Now I’m going to be candid with you. I’m not a “Lutheran-bashing” Lutheran pastor. I am not someone who is going to stand up here and bash Lutheran teaching or practice or culture (and as weird as it sounds, there are Lutheran pastors out there who do this). But I will say this. It’s not a slam, it’s just a fact. I was born and raised Lutheran Church Missouri Synod, went to all Lutheran schools my whole life; it is in my DNA. Do you know how long it took me to realize that there is a verse 10 that comes after Ephesians 2: 8—9? A lot longer that I care to admit. Just about any Lutheran and really any Christian who’s been around the block should be able to recite by heart, “For by grace you have been saved through faith, and this not of yourselves, it is the gift of God, not by works, so that no one can boast.” Yeah! But who knows verse ten by heart? I didn’t really know it was there! The catechism seems to stop at verse 9! But the idea continues on and says so much more about our lives in Christ! Taken as a whole, this passage does a beautiful job of telling us that we are saved from death and hell and that none of that is by our doing—clearly it is a gift from God. Then it goes on to share the simple insight that we are saved for a life of service. There are things that God wants us to do, as his saved people.

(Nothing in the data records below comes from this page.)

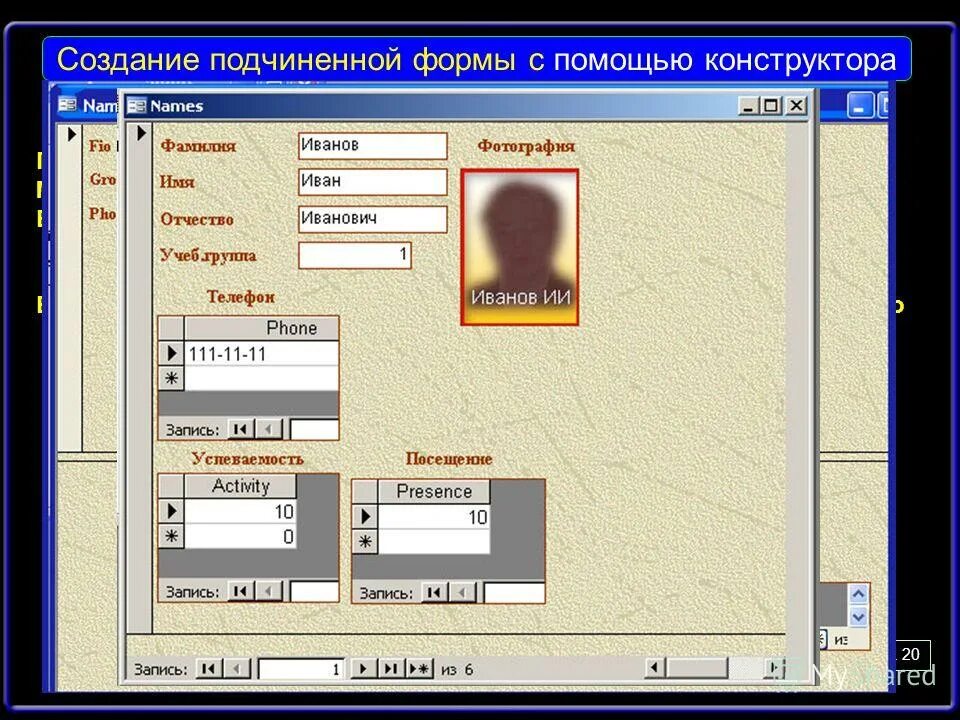Click the Учеб.группа field showing 1

[355, 256]
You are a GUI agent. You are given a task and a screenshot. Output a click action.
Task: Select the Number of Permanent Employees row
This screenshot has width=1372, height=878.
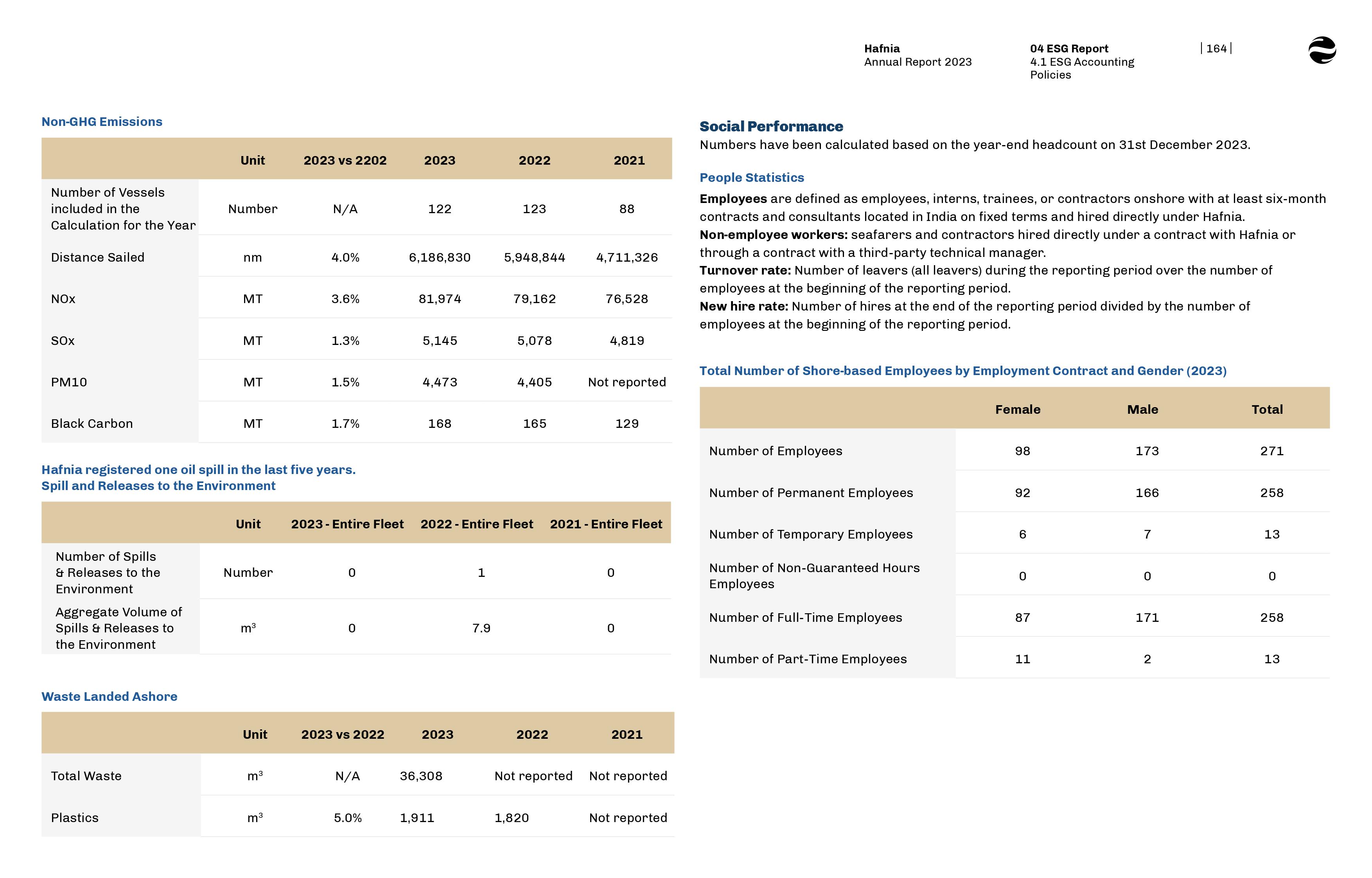tap(810, 493)
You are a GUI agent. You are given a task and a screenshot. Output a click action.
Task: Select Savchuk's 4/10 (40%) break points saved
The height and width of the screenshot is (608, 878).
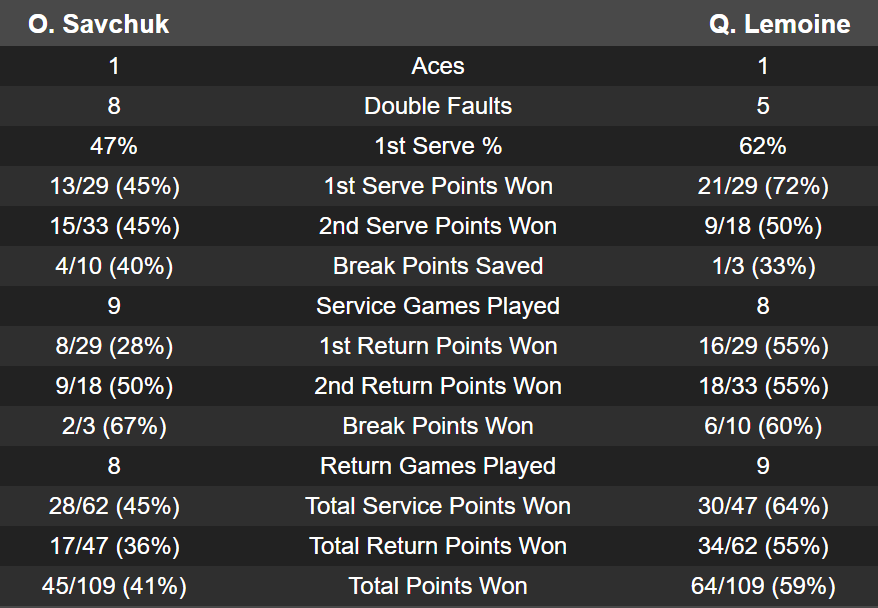coord(114,266)
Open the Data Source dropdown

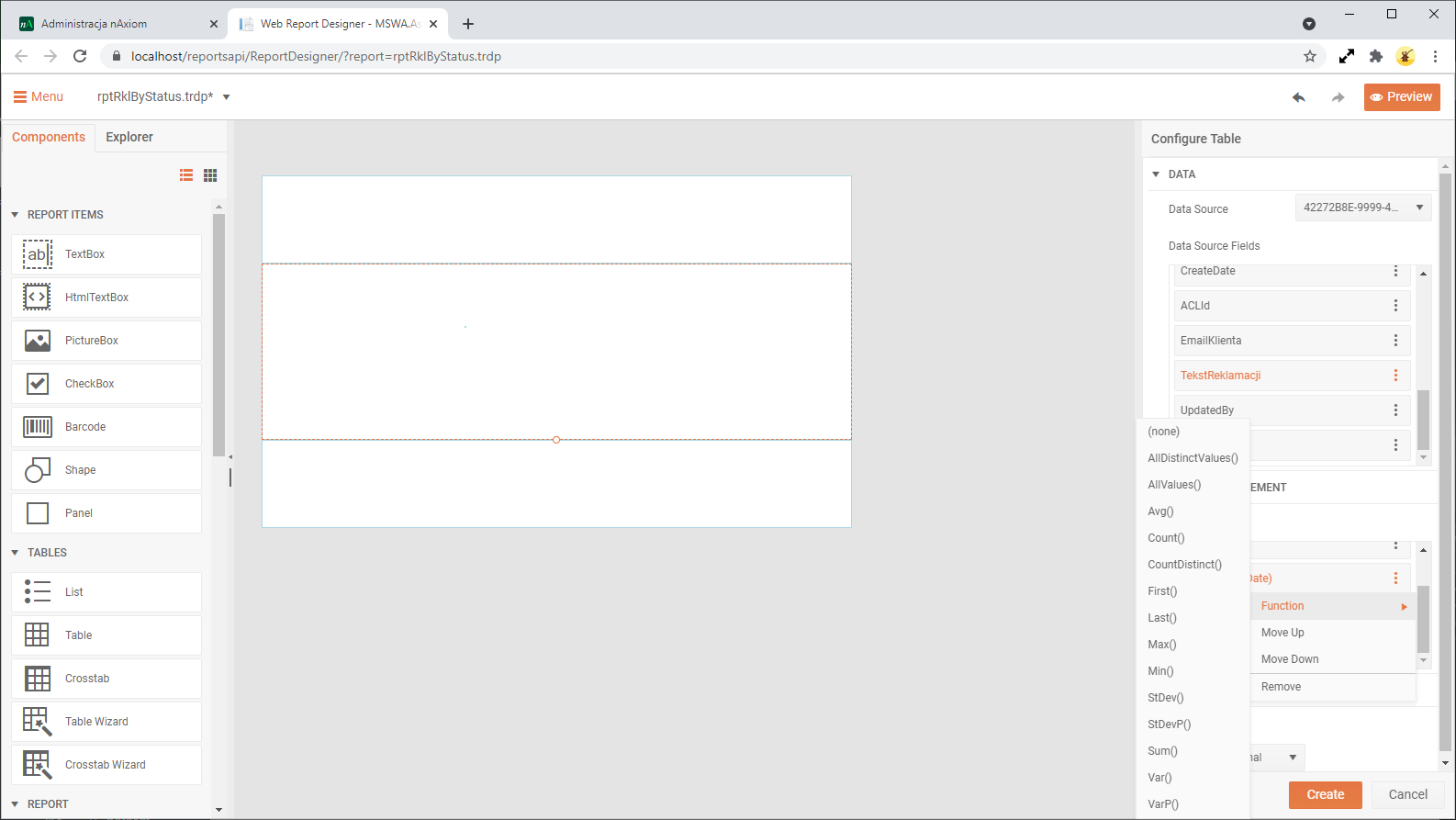1363,208
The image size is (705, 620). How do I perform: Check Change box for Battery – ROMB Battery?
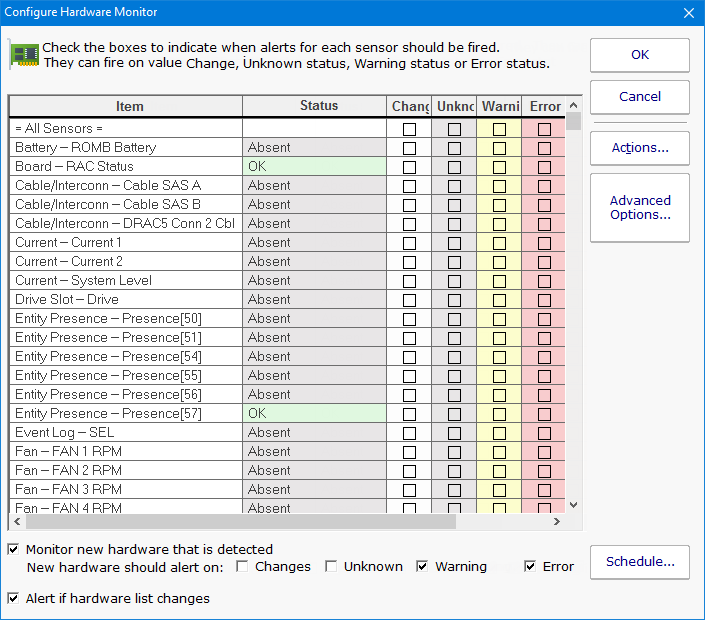409,148
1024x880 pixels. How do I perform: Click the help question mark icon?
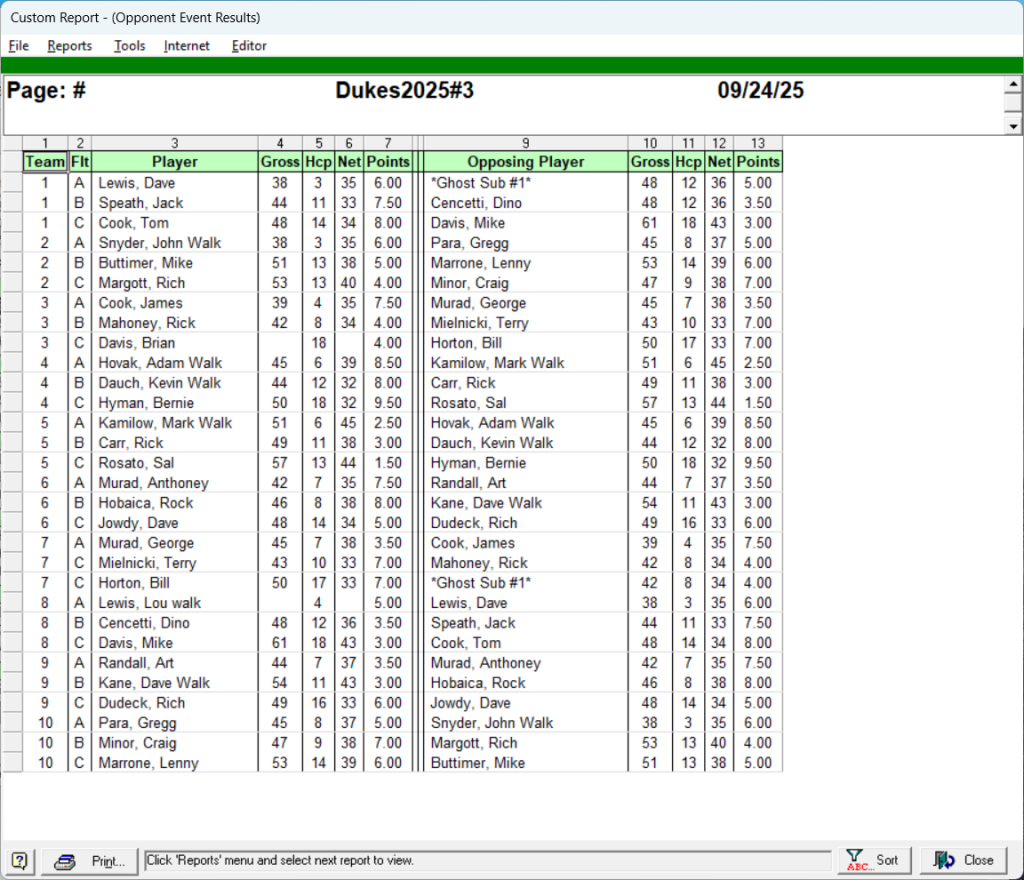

If you have ever had the pleasure of staying at a Ritz-Carlton hotel, (I can count the times on one finger), you know it is one amazing experience. Each staff member is mindful of one thing: serving guests. The hotel’s corporate motto is: “We are ladies and gentlemen serving ladies and gentlemen.” Employees are empowered to correct a problem or handle a complaint. When a guest thanks a staff member, rather than responding “No problem” or, “hey, it’s OK” they look the guest in the eye and say, “It’s a pleasure to serve you.” I don’t care who you are—service like that makes an impression. Service like that doesn’t happen by chance. It is intentional and sincere.You and I are saved for a life of intentional and sincere service. It’s all there in Ephesians 2: 10For(G) we are his workmanship,(H) created in Christ Jesus(I) for good works,(J) which God prepared beforehand,(K) that we should walk in them.” It is time for us to do the good works which God has prepared for us. Now is the time to intentionally and sincerely walk the walk. Let us learn the pleasure of serving. After all, service to our fellow man is service to our Lord Jesus. It is what we have been saved for.